Well, my husband and I have hit the point where we cannot not have a credit card anymore. We've avoided it for years but given our current circumstances, its a necessity at this point or we won't be able to cover our bills. We are hoping that once we get out tax return in Feb, we'll be able to just pay it off and keep it around for future emergencies.
But, since we've never had a credit card before, I don't really know much about them other than you can get in a lot of trouble very quickly if you don't use them carefully. How many can you have at a time without hurting your credit? How many is too many? If you are good with payments will that help your credit even if you have a balance? Are there any companies in particular that should be avoided? How badly does it hurt your credit to apply for different cards? We will probably need more than one because our credit isn't the greatest (DH has a lot of student loans--a few deferred and I'm a SAHM w/out anything besides utilities in my name) so we probably won't get high credit limits.
This is not a step DH and I are taking lightly. Like I said, we've avoided it for years but with the money we've had to put out unexpectedly over the past few months, we just don't have any further options--even with high interest rates.
I wouldn't worry about getting more than one card at this point, unless you forsee having an extremely large bill which would require a large credit limit.
We had several credit cards when I married dh (all his). Once we finally paid off his debt we kept two on hand. It actually has been a benefit for us to have the credit history, especially because he made his payments on time and paid them all off in the end.

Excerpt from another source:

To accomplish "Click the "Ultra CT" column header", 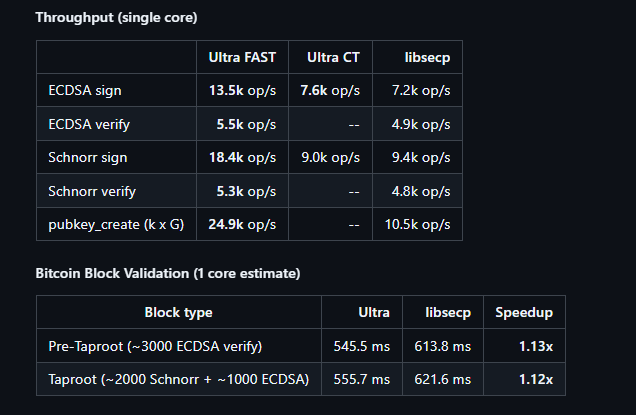I will pos(330,58).
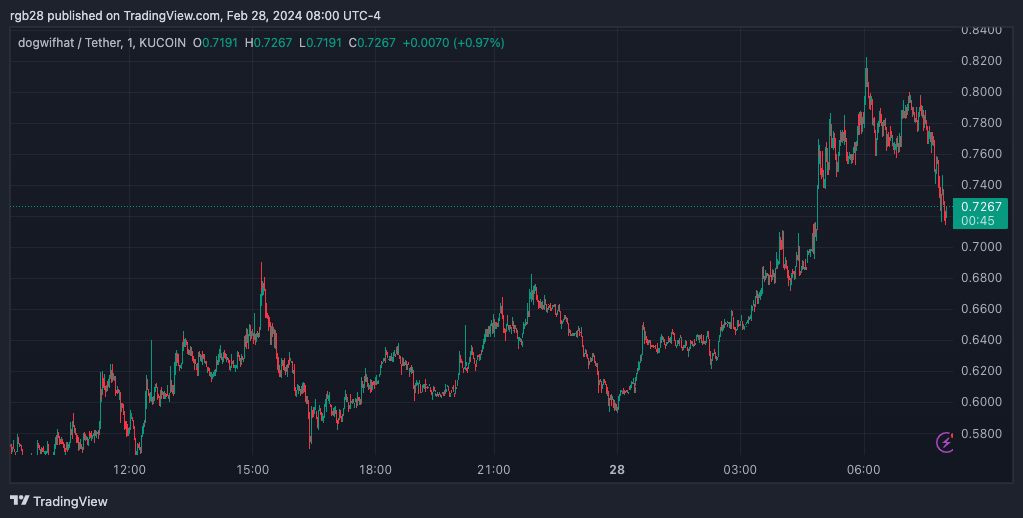Image resolution: width=1023 pixels, height=518 pixels.
Task: Click the high value H0.7267 in legend
Action: click(268, 43)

We were finally credit card debt free, but like you found ourselves in a situatin where we needed to use it again. For us it is typically a car repair or other large unforseen bill. Our current card is through our bank, so if I were you I would start there.
I would avoid Capital One and although we had a Chase card at one time, I wouldn't reccomend them either.
I wouldn't worry about deferring student loans, as long a it was an arranged deferrment that shouldn't affect your credit report. We've had to defer our student loans twice and it wasn't a problem.
I can't get one, my credit was so ruined by divorce and I suspect my ex not doing as ordered and removing me from CCs he was to pay.
It does suck because it makes renting a car near impossible, and paying for hotels a pain (hotels hold like 25% more than expected bill from debit cards until several days after you leave) etc.
When I was traveling until I built up some savings...it was really hard for me to pay for a ticket (500-1K) hotel (couple hundred to 5K once!) and all the misc food etc charges. At one point my company owed me over 5K and my hotel was on a corp card my boss owned.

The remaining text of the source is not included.